* [ACTION ITEM]: The records below are to be retyped in full, without any alteration.

* [MATERIAL PROVIDED]:
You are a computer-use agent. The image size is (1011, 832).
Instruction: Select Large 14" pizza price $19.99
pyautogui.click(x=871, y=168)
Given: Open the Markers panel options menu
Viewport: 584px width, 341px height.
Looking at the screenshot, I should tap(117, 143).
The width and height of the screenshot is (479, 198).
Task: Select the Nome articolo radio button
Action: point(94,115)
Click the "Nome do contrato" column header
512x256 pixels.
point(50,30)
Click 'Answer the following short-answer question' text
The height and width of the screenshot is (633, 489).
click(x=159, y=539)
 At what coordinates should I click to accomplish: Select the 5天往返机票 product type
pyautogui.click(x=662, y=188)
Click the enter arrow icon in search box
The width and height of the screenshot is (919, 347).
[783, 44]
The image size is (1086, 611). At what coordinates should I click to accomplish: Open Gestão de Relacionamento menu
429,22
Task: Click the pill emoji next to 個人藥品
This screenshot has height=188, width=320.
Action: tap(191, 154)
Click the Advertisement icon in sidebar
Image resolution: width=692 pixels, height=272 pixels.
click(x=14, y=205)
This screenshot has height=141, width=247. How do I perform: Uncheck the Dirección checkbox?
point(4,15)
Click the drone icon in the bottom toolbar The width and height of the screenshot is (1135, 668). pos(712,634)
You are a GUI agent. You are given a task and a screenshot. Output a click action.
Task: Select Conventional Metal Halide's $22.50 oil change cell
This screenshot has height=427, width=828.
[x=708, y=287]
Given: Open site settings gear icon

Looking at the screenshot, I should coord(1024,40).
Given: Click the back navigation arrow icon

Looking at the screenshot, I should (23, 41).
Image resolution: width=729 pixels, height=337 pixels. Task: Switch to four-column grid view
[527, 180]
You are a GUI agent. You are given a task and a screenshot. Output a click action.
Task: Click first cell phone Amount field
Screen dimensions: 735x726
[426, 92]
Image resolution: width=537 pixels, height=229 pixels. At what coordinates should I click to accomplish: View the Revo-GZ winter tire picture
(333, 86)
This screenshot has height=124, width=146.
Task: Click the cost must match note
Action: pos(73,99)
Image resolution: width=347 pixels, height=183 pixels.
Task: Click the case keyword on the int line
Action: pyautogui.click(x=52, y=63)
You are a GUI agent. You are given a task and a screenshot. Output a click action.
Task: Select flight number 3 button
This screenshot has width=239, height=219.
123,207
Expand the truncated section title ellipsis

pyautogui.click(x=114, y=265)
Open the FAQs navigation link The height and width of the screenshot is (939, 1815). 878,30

* [COMPLETED TASK]:
You are a computer-use agent. The image size is (1011, 832).
Instruction: Select Large 14" pizza price $19.99
pyautogui.click(x=871, y=168)
Given: Open the Markers panel options menu
Viewport: 584px width, 341px height.
Looking at the screenshot, I should tap(117, 143).
The width and height of the screenshot is (479, 198).
Task: Select the Nome articolo radio button
Action: point(94,115)
Click the "Nome do contrato" column header
512x256 pixels.
point(50,30)
Click 'Answer the following short-answer question' text
The height and width of the screenshot is (633, 489).
click(x=159, y=539)
 At what coordinates should I click to accomplish: Select the 5天往返机票 product type
pyautogui.click(x=662, y=188)
Click the enter arrow icon in search box
The width and height of the screenshot is (919, 347).
[783, 44]
The image size is (1086, 611). At what coordinates should I click to accomplish: Open Gestão de Relacionamento menu
429,22
Task: Click the pill emoji next to 個人藥品
This screenshot has height=188, width=320.
Action: tap(191, 154)
Click the Advertisement icon in sidebar
Image resolution: width=692 pixels, height=272 pixels.
click(x=14, y=205)
This screenshot has height=141, width=247. How do I perform: Uncheck the Dirección checkbox?
point(4,15)
Click the drone icon in the bottom toolbar The width and height of the screenshot is (1135, 668). pos(712,634)
You are a GUI agent. You are given a task and a screenshot. Output a click action.
Task: Select Conventional Metal Halide's $22.50 oil change cell
This screenshot has height=427, width=828.
[x=708, y=287]
Given: Open site settings gear icon

Looking at the screenshot, I should coord(1024,40).
Given: Click the back navigation arrow icon

Looking at the screenshot, I should (23, 41).
Image resolution: width=729 pixels, height=337 pixels. Task: Switch to four-column grid view
[527, 180]
You are a GUI agent. You are given a task and a screenshot. Output a click action.
Task: Click first cell phone Amount field
Screen dimensions: 735x726
[426, 92]
Image resolution: width=537 pixels, height=229 pixels. At what coordinates should I click to accomplish: View the Revo-GZ winter tire picture
(333, 86)
This screenshot has height=124, width=146.
Task: Click the cost must match note
Action: pos(73,99)
Image resolution: width=347 pixels, height=183 pixels.
Task: Click the case keyword on the int line
Action: pyautogui.click(x=52, y=63)
You are a GUI agent. You are given a task and a screenshot. Output a click action.
Task: Select flight number 3 button
This screenshot has width=239, height=219.
123,207
Expand the truncated section title ellipsis

pyautogui.click(x=114, y=265)
Open the FAQs navigation link The height and width of the screenshot is (939, 1815). 878,30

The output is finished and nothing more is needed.